The Return of a Backslidden Blogger

Several friends have chastened me about the fact that I have not made any new posts on my blog since 11/4. I have heard your message loud and clear (to the degree I was actually paying attention). I am contrite (sort of). And it won't happen again (until the next time it happens). All jokes aside, thanks for reading my rambling thoughts. It's encouraging to know that people are reading my thoughts... and a little scary. I intended to blog everyday this week. But I failed to get to it every time. But the backslidden blogger has now returned.

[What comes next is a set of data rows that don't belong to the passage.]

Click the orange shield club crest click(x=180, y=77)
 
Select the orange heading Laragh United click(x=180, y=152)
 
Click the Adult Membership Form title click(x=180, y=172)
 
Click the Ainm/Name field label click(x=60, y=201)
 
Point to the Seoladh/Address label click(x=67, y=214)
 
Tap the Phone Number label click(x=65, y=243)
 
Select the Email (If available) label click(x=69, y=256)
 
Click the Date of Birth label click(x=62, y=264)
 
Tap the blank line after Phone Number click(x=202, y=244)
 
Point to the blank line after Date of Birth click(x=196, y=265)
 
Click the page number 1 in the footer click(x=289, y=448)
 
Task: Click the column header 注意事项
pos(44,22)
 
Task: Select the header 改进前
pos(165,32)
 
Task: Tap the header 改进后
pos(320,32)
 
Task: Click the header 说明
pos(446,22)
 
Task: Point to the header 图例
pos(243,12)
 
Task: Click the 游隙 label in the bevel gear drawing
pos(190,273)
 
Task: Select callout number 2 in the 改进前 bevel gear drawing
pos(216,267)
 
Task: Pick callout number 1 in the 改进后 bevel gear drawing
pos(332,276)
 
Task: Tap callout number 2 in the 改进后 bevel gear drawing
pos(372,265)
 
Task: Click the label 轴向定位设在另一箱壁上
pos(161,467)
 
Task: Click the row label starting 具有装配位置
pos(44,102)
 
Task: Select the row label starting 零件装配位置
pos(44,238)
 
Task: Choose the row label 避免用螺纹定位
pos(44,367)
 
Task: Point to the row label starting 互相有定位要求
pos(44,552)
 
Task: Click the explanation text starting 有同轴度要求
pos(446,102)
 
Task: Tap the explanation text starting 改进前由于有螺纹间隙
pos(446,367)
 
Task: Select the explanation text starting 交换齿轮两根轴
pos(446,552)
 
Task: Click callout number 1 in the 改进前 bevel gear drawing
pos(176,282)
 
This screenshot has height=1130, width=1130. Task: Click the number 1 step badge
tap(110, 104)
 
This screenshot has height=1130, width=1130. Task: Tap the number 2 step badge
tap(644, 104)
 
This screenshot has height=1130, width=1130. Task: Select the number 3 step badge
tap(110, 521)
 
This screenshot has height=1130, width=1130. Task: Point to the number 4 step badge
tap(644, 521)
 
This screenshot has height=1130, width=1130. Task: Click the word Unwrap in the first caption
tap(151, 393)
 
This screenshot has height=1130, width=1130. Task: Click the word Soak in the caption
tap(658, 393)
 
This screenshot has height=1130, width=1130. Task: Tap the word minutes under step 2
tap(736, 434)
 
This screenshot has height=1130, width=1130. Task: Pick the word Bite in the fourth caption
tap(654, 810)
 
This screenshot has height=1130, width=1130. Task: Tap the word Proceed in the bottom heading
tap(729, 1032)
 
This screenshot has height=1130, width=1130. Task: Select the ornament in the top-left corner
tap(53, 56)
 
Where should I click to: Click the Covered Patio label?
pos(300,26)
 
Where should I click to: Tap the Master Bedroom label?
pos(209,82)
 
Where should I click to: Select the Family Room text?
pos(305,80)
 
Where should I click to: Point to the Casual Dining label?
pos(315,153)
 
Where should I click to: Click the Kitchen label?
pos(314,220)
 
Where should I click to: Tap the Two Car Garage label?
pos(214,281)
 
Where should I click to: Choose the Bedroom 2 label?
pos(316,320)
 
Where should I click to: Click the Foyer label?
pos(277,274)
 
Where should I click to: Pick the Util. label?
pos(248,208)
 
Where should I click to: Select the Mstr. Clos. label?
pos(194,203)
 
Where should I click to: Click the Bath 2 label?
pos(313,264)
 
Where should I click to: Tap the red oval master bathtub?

I slept most of this day away. I was just plain old tired. The first half of this week has been rather hectic. And I haven't taken a full day off in some time. So, since I don't have to preach Sunday, I stole some time today to catch up on some much needed sleep. I really didn't do too much of anything constructive today, except for editing my sermon from last night a little bit. There are a bunch of unfinished projects left on my desk. And I also brought a some work home last night. But I haven't even really thought about it today, much less worked on it. I think I'll be better prepared tomorrow to catch up on the work I need to get done. Maybe

Last night, I preached a sermon in our Midweek Service with a provocative title: "The Danger of Knowing Jesus Too Well." I'm not really into fancy titles. But I really thought it reflected the message of the text. The text was Mark 6:1-6, in which Jesus returns to his hometown of Nazareth, but was unable to do mighty works there because of their unbelief. I argued that a false since of intimacy can detrimentally hinder your faith-relationship to Jesus. Simply, the pride of the Nazarenes would not allow them to put their faith in Jesus because they thought they knew him so well. But they really didn't know him, evidenced by their lack of faith. The bottom-line is that you don't really know Jesus unless you trust him. I won't re-preach the whole sermon here, but I was and am very excited about this message. The congregation seemed very attentive last night. I hope they were blessed by the message. And I do look forward to the next opportunity the Lord will give me to preach that sermon again.